What, I ask, does this line have to do with Ford automobiles? Keeping in mind the band featured in this commercial is an actual band (called 13 Stories and based in Atlanta, their website is here), and their single, "Beep Beep" is an actual song they play in concerts, I have to say I don't really know the true context for this lyric other than it's odd, contextlessness in the Ford ad/jingle. It could be a apropo of nothing reference to football perhaps (going deep for a pass?); it could mean that "you", the consumer, "like to go" for "deep" discounts when you're buying an automobile. I don't know. But the old cynical Brian can't help but think that this lyric, coupled with the image of a hot blonde "rock" singer whipping her head around in front of a long, black, cylindrical microphone is meant to subtly, perhaps even subliminally, insert the idea of, dare I say it, sex into the viewer's head while they're being force-fed images of Ford cars. Perhaps the ad agency who crafted this ad thought the subtle, R (to X)-rated aspects of this commercial would trump how mind-blowingly awful the commercial is otherwise. This could all just be my mind stewing in a gutter of filth, I admit. But I think not.

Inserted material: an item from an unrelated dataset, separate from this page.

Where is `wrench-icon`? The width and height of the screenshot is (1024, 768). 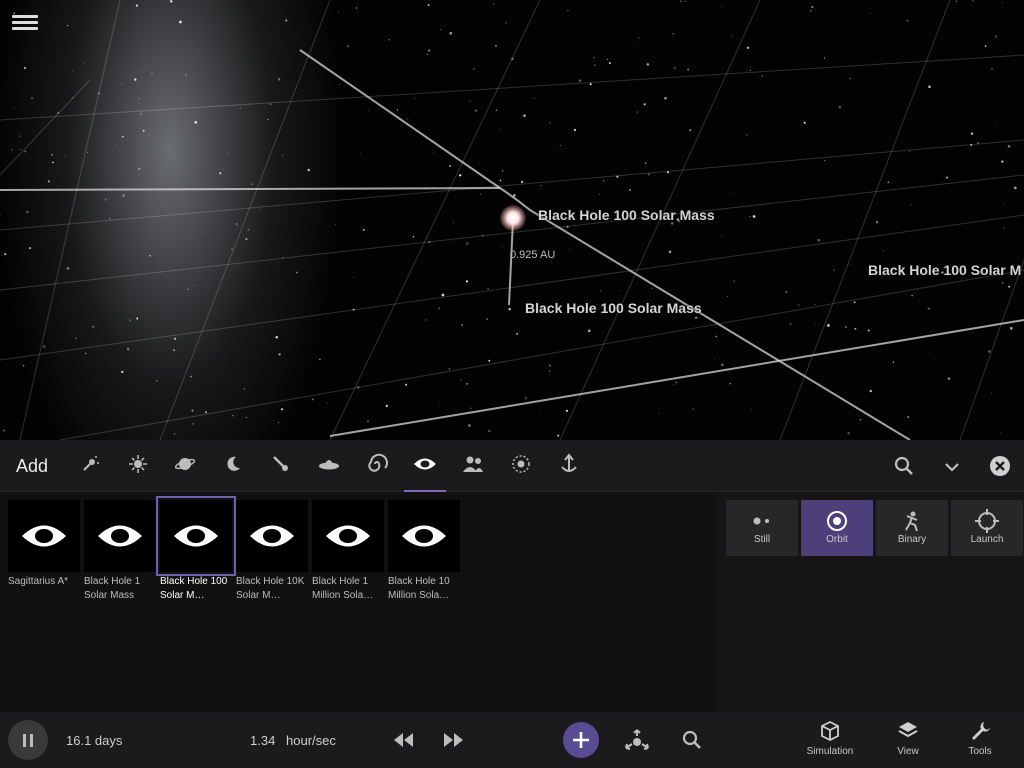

And finally, and totally unrelated to commercials, the surveillance camera video of the Pentagon strike on September 11th, 2001 was released today. Go here to view it. A conservative "watchdog group" called Judicial Watch sued the government for the release of these videos (taken from two different surveillance cameras placed at slightly different angles). Previously, the government has said the public can't see the tapes until Moussoui's trial is over. Well, his trial's over, and so here we have them. In the network news coverage both on television and on the web much verbiage was dedicated to the idea that these tapes should now, once and for all, shut up all of those conspiracy theorists who believe the silver thing that slammed into the Pentagon that morning, glimpsed only in part for a single frame released many years ago, is a missile, not a jet plane. Personally, I think the 9/11 conspiracy theorists give us regular JFK conspiracy theorists a bad name. But if these tapes are supposed to shed new light on the plane strike at the Pentagon, I don't see it. Martha Raddatz of ABC News described the tapes tonight on World News Tonight and reported that the nose of the jetliner, fuzzy and indistinct, can be seen in the lower right quadrant of the frame, for all of one frame (the cameras were "filming" at the rate of a frame per second). I couldn't see it. All I could see was a sliver of silver-white that had to be a trick of light because it sure wasn't any identifiable section of airplane, and in the next second, a massive fireball. When CNN.com reported this afternoon that these tapes were set to be released today at 1PM, I was imagining some new video of the impact no one had yet seen. But the federal government already released stills from this very same video to the public a few years back. Now they're in video form, true, but no more helpful than the stills were in showing visually what actually happened. The more information we can get about 9/11 the better, but the idea that this new frame of information is going to quiet the LIHOPs and MIHOPs (those who believe the federal government Let It Happen On Purpose and those who believe they Made It Happen on Purpose -- the two schools of 9/11 conspiracy thought), is, I think, wishful thinking.

Anyway. That's it for your Tuesday hodgepodge. More tomorrow.